### Entries supplied
★ ★ ★ ★ ★ ★ ★

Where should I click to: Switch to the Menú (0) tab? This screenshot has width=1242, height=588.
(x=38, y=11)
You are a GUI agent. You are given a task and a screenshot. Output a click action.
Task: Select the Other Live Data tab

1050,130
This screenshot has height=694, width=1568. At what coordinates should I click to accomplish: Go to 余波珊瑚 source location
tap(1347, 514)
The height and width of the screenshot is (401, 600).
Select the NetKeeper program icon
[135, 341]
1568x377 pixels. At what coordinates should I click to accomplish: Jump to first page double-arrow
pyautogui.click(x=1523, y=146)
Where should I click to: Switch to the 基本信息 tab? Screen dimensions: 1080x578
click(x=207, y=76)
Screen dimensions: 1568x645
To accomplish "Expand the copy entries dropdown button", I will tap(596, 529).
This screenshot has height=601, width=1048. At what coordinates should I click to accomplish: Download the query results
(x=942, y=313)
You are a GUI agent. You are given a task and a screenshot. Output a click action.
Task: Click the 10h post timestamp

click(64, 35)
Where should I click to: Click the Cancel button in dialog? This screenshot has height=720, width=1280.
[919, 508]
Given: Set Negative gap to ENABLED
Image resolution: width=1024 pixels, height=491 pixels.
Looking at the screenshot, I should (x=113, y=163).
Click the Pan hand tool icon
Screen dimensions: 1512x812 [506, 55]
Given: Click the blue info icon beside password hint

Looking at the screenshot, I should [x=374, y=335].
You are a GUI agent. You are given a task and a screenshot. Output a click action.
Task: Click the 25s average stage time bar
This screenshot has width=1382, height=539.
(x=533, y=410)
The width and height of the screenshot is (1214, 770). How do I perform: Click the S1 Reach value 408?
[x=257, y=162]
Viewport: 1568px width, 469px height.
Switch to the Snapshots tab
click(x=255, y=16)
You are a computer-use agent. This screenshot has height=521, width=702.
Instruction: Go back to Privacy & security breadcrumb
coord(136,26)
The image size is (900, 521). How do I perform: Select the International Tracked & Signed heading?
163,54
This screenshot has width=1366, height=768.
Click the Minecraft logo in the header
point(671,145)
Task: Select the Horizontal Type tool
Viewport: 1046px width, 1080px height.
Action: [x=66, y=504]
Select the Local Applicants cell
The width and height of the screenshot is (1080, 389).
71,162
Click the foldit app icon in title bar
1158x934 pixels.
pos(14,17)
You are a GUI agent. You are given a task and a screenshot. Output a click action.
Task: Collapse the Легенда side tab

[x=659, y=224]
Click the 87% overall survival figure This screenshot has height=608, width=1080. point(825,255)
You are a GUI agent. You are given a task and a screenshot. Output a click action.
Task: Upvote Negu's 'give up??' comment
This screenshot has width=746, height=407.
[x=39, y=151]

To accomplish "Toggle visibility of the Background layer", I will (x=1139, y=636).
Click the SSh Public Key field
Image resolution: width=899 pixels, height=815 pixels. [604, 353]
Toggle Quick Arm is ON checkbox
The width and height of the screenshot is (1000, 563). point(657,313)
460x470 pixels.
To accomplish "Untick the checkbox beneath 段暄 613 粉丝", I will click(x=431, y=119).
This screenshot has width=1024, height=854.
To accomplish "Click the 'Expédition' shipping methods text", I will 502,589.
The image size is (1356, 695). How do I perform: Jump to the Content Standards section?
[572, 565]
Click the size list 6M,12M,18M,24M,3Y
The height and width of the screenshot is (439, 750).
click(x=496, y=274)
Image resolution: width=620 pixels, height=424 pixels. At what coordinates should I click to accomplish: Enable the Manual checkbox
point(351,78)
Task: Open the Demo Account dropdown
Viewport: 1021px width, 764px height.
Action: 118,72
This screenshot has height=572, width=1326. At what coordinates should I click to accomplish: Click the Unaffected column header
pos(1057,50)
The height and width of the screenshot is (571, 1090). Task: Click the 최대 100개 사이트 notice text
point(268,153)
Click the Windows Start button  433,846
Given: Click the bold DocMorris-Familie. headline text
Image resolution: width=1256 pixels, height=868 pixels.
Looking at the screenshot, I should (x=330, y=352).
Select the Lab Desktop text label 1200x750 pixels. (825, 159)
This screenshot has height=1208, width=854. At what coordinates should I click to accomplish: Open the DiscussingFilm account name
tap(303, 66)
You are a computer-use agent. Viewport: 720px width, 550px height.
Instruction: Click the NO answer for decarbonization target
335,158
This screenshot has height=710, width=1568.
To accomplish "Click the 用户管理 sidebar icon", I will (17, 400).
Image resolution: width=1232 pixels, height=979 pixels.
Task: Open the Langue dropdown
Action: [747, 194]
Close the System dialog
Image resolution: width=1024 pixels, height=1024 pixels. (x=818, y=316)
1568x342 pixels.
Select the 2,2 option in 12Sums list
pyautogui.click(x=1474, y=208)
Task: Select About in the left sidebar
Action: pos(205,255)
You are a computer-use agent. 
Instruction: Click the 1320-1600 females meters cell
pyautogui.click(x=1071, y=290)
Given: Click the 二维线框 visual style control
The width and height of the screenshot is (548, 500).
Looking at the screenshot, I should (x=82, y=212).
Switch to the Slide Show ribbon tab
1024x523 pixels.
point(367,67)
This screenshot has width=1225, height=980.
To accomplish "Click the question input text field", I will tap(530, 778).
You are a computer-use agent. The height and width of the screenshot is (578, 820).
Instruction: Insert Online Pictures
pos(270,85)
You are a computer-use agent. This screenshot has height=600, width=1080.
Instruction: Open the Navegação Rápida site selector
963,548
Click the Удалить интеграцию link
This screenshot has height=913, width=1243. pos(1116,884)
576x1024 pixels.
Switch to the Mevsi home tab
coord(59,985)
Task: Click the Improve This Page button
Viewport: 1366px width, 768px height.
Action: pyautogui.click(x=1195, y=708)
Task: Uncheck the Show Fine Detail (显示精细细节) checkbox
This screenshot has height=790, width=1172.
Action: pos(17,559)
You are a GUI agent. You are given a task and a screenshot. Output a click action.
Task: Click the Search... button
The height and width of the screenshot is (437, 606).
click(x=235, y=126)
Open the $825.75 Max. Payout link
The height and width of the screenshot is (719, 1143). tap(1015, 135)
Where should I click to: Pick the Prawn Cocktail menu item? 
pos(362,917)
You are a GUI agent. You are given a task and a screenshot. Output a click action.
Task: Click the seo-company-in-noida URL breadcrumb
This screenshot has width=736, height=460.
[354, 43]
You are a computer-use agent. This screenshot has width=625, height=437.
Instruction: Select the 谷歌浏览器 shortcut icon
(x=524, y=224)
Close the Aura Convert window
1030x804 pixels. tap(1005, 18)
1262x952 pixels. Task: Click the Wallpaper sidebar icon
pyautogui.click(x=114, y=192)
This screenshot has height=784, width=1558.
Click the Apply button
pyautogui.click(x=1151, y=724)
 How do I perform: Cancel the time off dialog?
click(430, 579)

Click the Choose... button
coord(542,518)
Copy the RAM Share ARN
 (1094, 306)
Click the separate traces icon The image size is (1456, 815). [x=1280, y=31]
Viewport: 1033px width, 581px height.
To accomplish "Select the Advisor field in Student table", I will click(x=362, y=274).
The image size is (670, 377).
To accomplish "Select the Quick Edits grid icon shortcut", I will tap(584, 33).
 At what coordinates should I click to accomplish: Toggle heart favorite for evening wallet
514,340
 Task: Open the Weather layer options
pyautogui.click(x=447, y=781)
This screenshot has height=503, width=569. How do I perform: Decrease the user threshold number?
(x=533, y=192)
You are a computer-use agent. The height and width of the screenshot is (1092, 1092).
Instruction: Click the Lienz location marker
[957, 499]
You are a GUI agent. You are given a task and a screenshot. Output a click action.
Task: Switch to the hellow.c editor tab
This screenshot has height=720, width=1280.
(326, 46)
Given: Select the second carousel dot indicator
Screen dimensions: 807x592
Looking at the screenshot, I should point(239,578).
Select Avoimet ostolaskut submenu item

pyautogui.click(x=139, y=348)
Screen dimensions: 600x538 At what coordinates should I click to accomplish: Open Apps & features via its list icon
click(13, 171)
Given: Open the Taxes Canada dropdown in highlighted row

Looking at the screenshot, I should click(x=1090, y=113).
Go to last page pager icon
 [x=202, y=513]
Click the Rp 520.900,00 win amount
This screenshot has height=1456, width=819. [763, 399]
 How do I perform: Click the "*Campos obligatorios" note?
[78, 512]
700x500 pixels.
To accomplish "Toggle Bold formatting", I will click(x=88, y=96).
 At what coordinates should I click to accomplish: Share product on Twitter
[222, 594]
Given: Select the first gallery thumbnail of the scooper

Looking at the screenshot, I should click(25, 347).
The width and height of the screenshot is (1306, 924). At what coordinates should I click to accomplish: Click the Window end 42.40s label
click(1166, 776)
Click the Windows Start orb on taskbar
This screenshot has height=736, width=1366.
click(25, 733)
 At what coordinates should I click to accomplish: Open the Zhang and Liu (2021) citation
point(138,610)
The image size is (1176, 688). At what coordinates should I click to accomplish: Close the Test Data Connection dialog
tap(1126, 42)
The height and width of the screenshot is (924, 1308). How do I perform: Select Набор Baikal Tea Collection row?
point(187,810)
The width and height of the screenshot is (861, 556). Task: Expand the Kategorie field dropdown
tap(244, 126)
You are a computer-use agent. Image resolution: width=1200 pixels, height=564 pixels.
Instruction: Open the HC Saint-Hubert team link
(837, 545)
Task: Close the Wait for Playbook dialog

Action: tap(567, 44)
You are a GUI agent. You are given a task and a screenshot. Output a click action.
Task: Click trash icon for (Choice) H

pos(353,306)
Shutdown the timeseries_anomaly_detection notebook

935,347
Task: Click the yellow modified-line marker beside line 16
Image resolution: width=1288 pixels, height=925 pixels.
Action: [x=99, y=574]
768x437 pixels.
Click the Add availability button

★ ★ ★ ★ ★ ★ ★

### Task instructions
Rewrite everything in the data from the line containing "Task: Select the Horizontal Type tool" down through the line containing "The width and height of the screenshot is (1000, 563)." as a numbered list, including both of those lines and leaving out any blank lines.

### Solved exercise
1. Task: Select the Horizontal Type tool
2. Viewport: 1046px width, 1080px height.
3. Action: [x=66, y=504]
4. Select the Local Applicants cell
5. The width and height of the screenshot is (1080, 389).
6. 71,162
7. Click the foldit app icon in title bar
8. 1158x934 pixels.
9. pos(14,17)
10. You are a GUI agent. You are given a task and a screenshot. Output a click action.
11. Task: Collapse the Легенда side tab
12. [x=659, y=224]
13. Click the 87% overall survival figure This screenshot has height=608, width=1080. point(825,255)
14. You are a GUI agent. You are given a task and a screenshot. Output a click action.
15. Task: Upvote Negu's 'give up??' comment
16. This screenshot has width=746, height=407.
17. [x=39, y=151]
18. To accomplish "Toggle visibility of the Background layer", I will (x=1139, y=636).
19. Click the SSh Public Key field
20. Image resolution: width=899 pixels, height=815 pixels. [604, 353]
21. Toggle Quick Arm is ON checkbox
22. The width and height of the screenshot is (1000, 563). point(657,313)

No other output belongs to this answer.